Occurs in Far East Gippsland in Victoria and the extreme southeast of New South Wales in the mid reaches of the Snowy, Cann and Genoa river systems.Little historical data is available, however, specimens were captured from Curry Flat at Nimmitabel in 1914, near Bombala in 1938 and from Church creek near Delegate in 1965-6. The fish's presence in the Bombala and Church Creek catchments was reconfirmed in 2002-3.

==Habitat==
G. terenasus is generally found in streams ranging from creeks to larger rivers, 1-12 m wides and 10-60 cm deep, with slow to medium speed clear water. Pools range in depth from 0.2-1.8 m. Surrounding areas are lightly to heavily forested and shaded. Occupied habitat consists mostly of pools, glides and riffles with smaller areas of backed up still water. Stream bed consists mostly of bedrock, boulder, rounded stones and gravel. In stream cover is mostly rock, woody debris and a small amount of macrophytes, leaf litter, undercut stream banks and overhanging vegetation.

==Lifecycle/Reproduction==
The roundsnout galaxias lives its entire life cycle in freshwater. It has been found in waters also inhabited by a number of native species: longfin and shortfinned eel; River blackfish; common freshwater shrimp; East Gippsland spiny cray; variable spiny crayfish; and, a native bivalve mollusc (Hyridella sp.). In addition it is found in water inhabited by the alien species brown trout, however, it is considered likely that G.terenasus occupies a separate habitat niche to trout.

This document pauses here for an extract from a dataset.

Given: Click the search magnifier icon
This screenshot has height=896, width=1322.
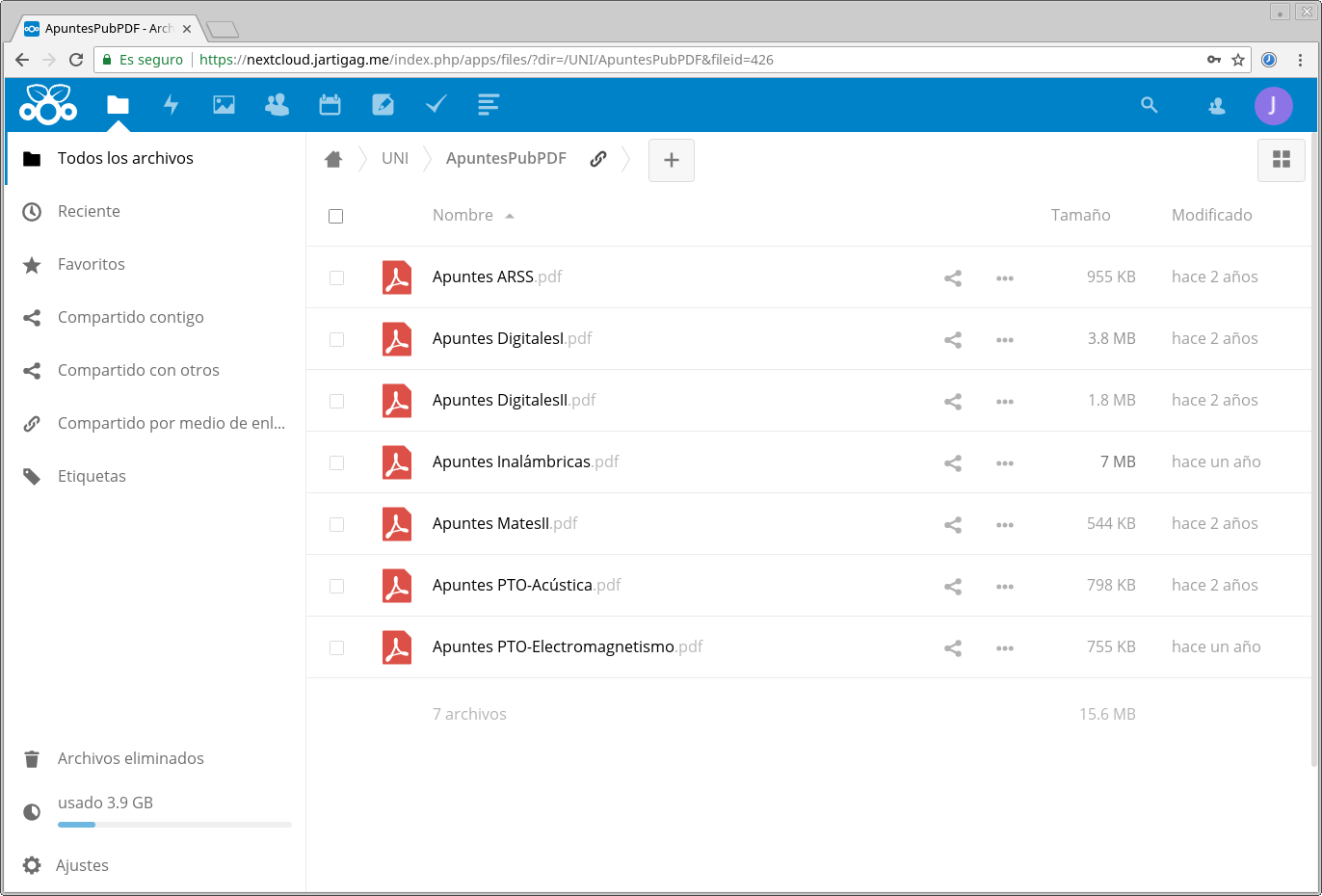Looking at the screenshot, I should click(1149, 105).
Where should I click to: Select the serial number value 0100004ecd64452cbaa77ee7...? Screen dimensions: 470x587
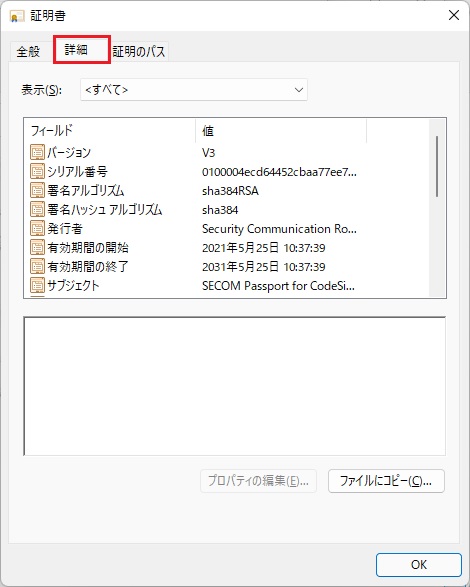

Spawning season for this fish is unknown but believed to be spring to early summer. Gravid females have been found with 220-240 quite small unshed eggs, 1.2 mm in diameter on average, indicating a low fecundity for the species.

==Conservation==
Endangered, protected under the Victorian Flora and Fauna Guarantee Act 1988.

==Utility to humans==
Not an angling target due to small size and conservation status.